# AIM OF THE EXERCISE
Render as a numbered list the portion of the items that opens with the line containing "decoder (844, 61)" and closes with the line containing "lodging [441, 1109]", including both of those lines and omitting any blank lines.

[Records drawn from a dataset]
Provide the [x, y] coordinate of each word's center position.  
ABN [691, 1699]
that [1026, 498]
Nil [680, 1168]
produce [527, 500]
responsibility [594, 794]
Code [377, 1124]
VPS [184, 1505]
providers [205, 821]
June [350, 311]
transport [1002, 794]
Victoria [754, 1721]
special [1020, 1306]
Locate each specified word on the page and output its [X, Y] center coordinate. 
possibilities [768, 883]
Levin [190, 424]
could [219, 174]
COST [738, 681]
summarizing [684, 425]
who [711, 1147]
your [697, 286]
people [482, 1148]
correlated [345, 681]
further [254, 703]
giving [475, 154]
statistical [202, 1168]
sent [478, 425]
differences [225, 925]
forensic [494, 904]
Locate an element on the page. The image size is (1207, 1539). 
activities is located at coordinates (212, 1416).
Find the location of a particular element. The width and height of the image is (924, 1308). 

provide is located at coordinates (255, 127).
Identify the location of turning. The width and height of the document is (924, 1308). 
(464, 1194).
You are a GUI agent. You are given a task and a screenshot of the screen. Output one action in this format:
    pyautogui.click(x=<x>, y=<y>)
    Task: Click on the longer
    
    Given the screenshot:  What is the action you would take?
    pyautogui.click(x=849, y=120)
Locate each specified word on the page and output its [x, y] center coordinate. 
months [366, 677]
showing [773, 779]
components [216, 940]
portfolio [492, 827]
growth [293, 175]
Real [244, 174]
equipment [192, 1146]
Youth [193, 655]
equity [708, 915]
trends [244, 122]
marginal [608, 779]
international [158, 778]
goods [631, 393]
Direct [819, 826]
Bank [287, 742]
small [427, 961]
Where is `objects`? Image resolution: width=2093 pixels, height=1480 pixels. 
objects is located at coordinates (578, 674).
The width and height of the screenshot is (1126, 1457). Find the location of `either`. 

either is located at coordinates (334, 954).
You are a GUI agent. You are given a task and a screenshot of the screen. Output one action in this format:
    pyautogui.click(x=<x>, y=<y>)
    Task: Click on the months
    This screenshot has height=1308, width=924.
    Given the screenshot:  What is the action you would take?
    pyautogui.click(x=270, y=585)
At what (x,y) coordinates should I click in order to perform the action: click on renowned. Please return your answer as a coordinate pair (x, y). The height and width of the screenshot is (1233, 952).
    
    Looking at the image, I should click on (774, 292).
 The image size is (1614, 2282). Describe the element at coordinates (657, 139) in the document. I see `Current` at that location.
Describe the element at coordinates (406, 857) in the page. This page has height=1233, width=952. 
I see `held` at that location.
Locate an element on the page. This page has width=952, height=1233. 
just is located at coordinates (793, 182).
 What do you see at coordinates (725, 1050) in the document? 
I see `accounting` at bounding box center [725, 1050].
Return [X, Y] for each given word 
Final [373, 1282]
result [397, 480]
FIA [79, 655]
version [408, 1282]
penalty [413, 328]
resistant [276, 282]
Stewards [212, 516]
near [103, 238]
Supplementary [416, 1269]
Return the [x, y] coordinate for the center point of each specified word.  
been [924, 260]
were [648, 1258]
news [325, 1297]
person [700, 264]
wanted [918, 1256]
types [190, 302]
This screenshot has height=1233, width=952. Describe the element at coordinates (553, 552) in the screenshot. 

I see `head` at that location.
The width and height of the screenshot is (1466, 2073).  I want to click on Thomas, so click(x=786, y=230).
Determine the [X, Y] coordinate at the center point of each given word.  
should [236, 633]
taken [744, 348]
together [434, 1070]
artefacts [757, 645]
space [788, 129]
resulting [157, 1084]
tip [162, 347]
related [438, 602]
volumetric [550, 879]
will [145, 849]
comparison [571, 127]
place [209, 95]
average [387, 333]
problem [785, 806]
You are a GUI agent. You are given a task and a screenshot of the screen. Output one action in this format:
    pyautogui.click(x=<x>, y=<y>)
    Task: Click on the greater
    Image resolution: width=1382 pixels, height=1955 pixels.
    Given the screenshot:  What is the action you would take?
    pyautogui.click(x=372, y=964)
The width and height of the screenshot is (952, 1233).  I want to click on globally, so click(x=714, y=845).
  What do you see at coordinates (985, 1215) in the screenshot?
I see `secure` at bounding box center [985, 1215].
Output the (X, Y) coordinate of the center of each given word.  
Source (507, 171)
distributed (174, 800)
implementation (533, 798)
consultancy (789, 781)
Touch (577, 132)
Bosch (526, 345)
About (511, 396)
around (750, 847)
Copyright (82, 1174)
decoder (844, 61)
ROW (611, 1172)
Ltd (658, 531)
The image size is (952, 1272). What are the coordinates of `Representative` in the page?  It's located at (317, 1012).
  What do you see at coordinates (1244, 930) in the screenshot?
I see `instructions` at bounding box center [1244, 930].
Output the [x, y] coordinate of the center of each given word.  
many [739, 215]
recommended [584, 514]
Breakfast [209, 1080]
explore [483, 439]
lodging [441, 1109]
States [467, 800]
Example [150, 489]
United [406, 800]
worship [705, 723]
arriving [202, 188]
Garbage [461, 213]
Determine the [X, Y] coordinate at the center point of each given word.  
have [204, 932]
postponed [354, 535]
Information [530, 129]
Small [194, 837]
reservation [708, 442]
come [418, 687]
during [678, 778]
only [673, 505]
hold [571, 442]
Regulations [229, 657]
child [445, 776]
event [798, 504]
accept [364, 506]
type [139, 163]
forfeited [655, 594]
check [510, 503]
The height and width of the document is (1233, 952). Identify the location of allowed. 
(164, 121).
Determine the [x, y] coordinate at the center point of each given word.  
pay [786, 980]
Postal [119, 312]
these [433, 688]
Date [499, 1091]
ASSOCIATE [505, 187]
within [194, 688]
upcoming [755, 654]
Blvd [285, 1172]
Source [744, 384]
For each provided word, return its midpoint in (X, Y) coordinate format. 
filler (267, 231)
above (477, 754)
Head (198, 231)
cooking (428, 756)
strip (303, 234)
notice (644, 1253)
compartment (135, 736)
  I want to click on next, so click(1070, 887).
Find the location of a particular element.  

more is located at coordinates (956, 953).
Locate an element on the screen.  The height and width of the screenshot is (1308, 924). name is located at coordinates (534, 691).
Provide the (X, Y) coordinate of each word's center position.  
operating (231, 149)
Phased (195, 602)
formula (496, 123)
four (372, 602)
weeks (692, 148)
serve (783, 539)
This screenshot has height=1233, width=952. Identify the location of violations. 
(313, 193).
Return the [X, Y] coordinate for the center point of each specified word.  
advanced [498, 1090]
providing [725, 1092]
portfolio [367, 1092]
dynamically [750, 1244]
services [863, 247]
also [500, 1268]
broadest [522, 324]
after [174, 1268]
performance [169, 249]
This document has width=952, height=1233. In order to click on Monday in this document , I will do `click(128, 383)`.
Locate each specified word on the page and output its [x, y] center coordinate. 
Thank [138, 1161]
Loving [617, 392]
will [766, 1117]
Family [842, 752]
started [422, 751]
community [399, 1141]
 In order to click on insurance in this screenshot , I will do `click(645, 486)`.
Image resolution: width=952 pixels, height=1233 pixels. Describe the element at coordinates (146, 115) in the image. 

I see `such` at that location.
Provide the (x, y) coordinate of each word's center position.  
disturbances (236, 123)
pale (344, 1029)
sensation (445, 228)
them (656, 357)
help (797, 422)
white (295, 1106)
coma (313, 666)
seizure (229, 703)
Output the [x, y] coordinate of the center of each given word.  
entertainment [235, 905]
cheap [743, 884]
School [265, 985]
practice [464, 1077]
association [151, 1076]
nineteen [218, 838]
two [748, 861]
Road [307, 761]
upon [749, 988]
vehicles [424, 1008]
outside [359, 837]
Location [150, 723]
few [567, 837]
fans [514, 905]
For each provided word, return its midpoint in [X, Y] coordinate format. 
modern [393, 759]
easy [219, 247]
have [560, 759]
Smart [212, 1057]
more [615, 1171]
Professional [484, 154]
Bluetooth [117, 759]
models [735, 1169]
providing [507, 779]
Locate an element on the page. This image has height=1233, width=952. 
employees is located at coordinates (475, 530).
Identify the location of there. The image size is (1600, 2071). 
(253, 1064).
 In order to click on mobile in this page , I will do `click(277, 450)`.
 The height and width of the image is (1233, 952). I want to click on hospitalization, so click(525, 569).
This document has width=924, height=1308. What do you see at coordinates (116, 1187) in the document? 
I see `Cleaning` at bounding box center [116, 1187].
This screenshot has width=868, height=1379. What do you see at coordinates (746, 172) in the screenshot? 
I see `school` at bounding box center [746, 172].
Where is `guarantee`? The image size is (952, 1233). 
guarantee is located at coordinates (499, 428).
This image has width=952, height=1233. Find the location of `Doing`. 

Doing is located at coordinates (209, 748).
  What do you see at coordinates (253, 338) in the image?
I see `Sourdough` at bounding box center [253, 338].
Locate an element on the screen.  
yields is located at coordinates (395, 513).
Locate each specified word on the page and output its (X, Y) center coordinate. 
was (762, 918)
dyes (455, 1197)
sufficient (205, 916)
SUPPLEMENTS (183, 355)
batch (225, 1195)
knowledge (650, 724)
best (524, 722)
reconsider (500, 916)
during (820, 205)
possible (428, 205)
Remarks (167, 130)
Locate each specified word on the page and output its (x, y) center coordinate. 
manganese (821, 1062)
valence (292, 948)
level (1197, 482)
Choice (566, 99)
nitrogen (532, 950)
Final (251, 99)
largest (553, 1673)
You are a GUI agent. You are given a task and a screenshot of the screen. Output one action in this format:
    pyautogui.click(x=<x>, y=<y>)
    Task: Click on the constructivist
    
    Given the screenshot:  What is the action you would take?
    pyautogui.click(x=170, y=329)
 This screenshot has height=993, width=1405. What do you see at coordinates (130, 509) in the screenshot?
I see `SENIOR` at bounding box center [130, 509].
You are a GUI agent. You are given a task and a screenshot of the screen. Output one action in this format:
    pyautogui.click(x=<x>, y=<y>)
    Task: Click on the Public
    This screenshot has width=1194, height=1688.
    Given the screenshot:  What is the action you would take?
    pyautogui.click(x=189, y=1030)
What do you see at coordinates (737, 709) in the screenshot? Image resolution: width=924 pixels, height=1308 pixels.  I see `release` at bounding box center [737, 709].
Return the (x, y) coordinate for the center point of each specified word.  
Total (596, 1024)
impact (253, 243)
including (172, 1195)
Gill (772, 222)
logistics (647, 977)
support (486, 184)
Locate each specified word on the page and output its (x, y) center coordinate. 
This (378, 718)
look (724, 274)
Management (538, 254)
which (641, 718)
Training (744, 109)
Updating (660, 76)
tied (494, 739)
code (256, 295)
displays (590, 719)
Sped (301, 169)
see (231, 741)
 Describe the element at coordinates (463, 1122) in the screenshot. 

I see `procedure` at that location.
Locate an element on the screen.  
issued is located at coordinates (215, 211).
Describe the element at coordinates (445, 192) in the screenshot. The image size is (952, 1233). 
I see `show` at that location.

# TASK ANSWER
1. decoder (844, 61)
2. ROW (611, 1172)
3. Ltd (658, 531)
4. The image size is (952, 1272). What are the coordinates of `Representative` in the page?  It's located at (317, 1012).
5.   What do you see at coordinates (1244, 930) in the screenshot?
6. I see `instructions` at bounding box center [1244, 930].
7. Output the [x, y] coordinate of the center of each given word.  
8. many [739, 215]
9. recommended [584, 514]
10. Breakfast [209, 1080]
11. explore [483, 439]
12. lodging [441, 1109]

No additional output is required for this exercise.